W Konwencji o Ochronie Środowiska Morskiego Północno-Wschodniego Atlantyku, DBP (ftalan dibutylu) jest na liście związków chemicznych wymagających Priorytetowych Działań.

FOSFORANY - występują najczęściej w proszkach i płynach do prania, kostkach do zmywarek, płynach do mycia naczyń i uniwersalnych środkach czyszczących. Wysoka koncentracja fosforanów w ciekach wodnych może powodować szkodliwe wykwity glonów i zwiększać porost chwastów, co może obniżać zawartość tlenu w wodzie i powodować pomór ryb. Nadmierny porost glonów może również doprowadzić do zatykania urządzeń w stacjach uzdatniania wody i wpływać tym samym na smak i zapach wody, co przyczynia się do wzrostu kosztów jej uzdatniania.

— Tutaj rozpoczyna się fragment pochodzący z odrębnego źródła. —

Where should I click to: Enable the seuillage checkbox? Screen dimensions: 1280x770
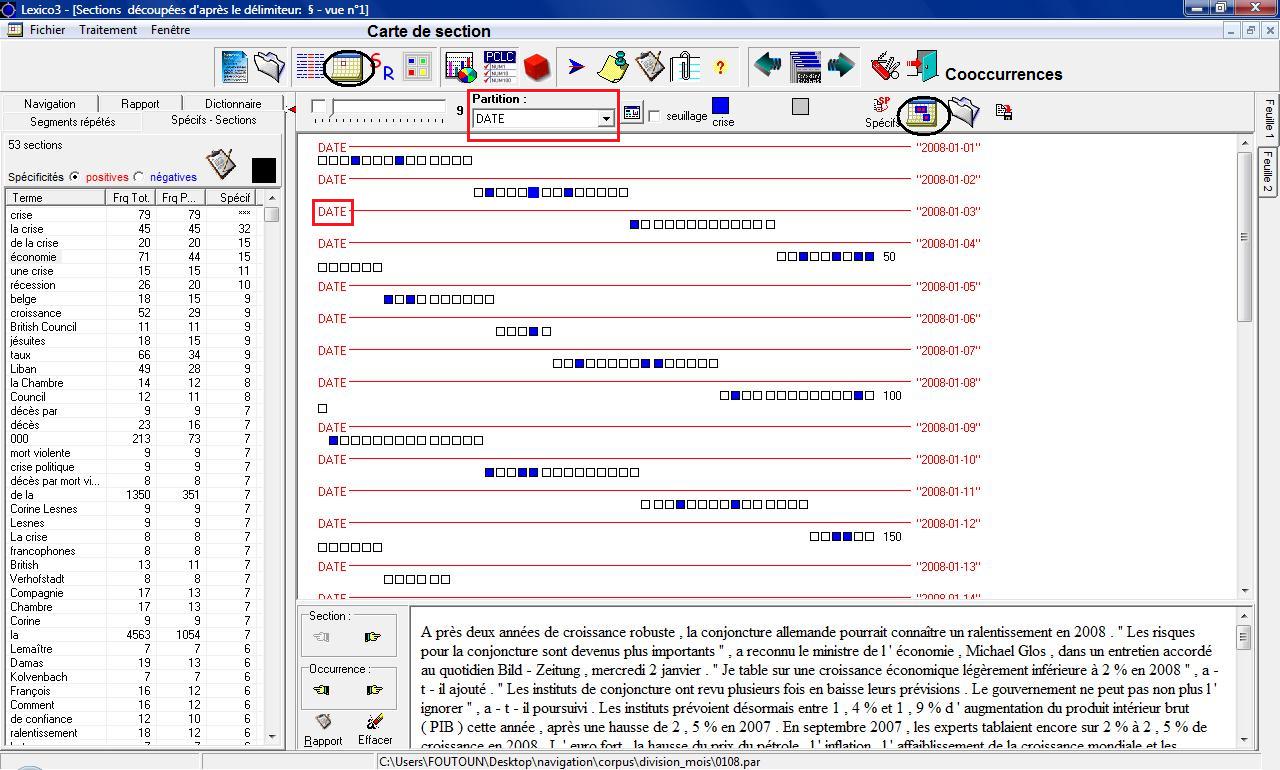654,116
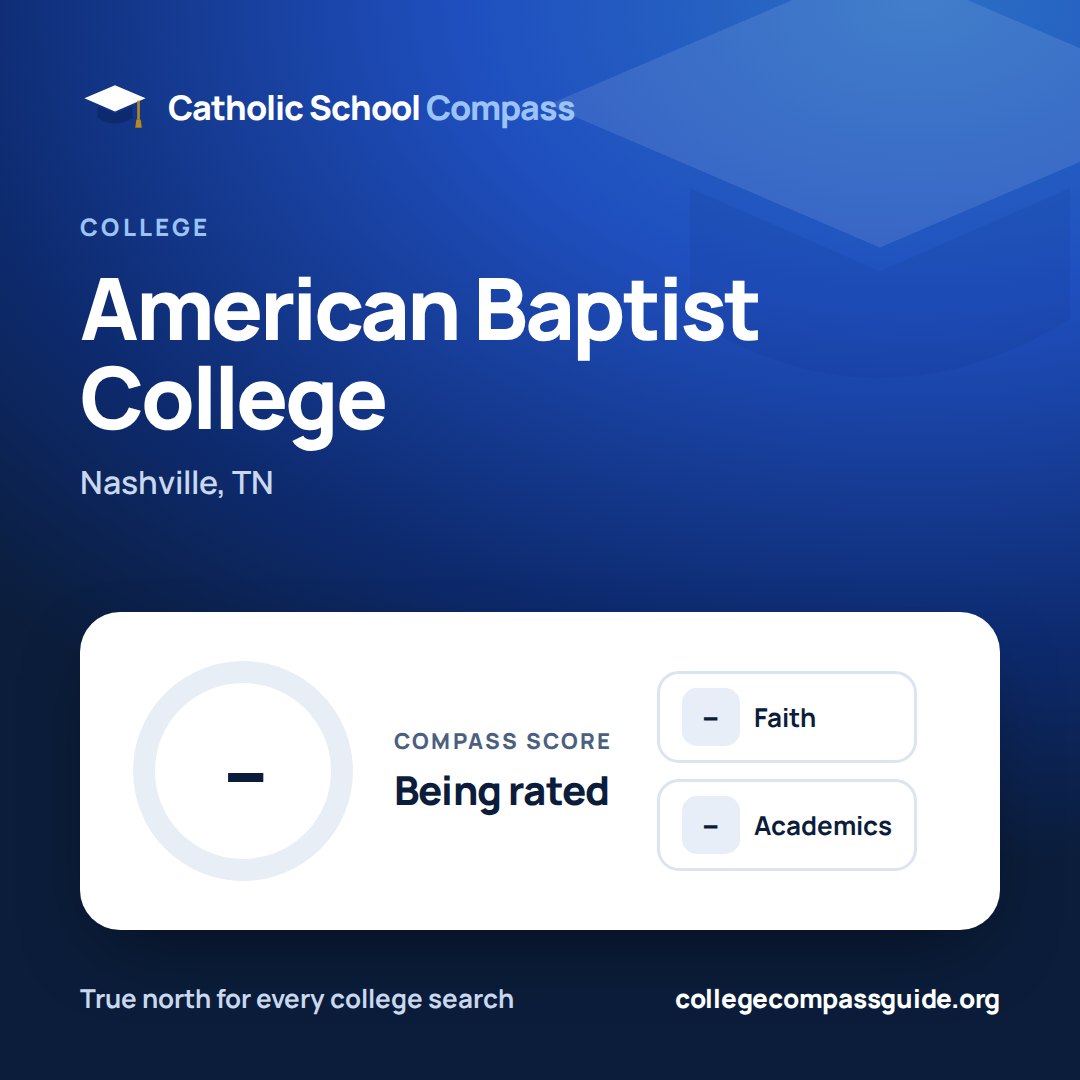The image size is (1080, 1080).
Task: Click the Being rated status text
Action: coord(501,791)
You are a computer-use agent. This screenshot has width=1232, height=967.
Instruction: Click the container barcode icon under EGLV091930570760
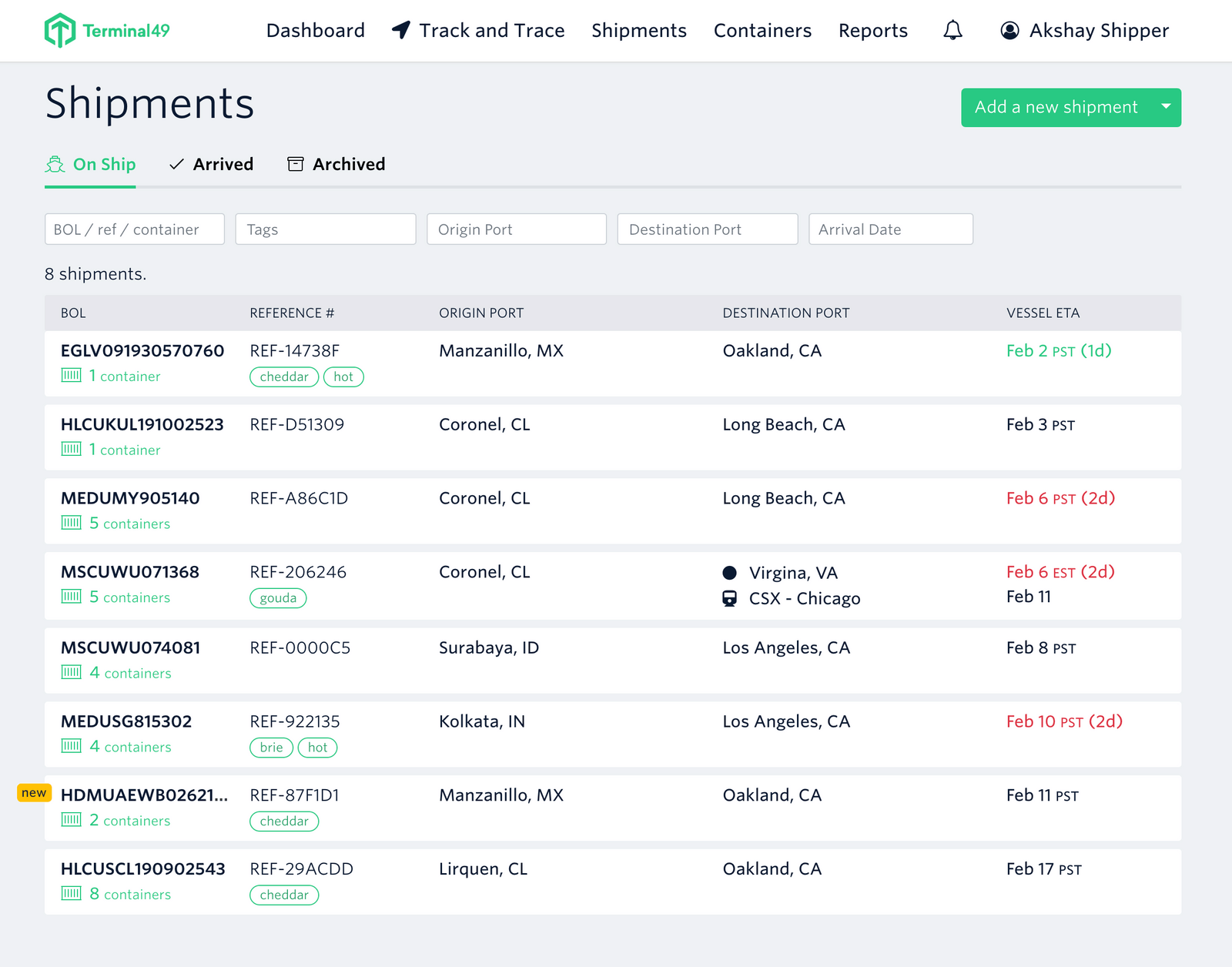(x=70, y=376)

Niektóre glony wytwarzają toksyczne związki chemiczne, które mogą zatruć zwierzęta i ludzi, którzy piją wodę.
Do objawów nadmiaru fosforu w organizmie należą: niewydolność nerek, zwiększona zachorowalność na raka płuc, a także różnego rodzaju alergie.

FORMALDEHYD - występuje głównie jako składnik środków w aerozolu np. do czyszczenia mebli lub odświeżaczy powietrza, ale także w produktach odkażających i bakteriobójczych. EPA klasyfikuje formaldehyd jako prawdopodobny czynnik rakotwórczy u ludzi . Jest to składnik drażniący układ oddechowy, wywołujący alergię.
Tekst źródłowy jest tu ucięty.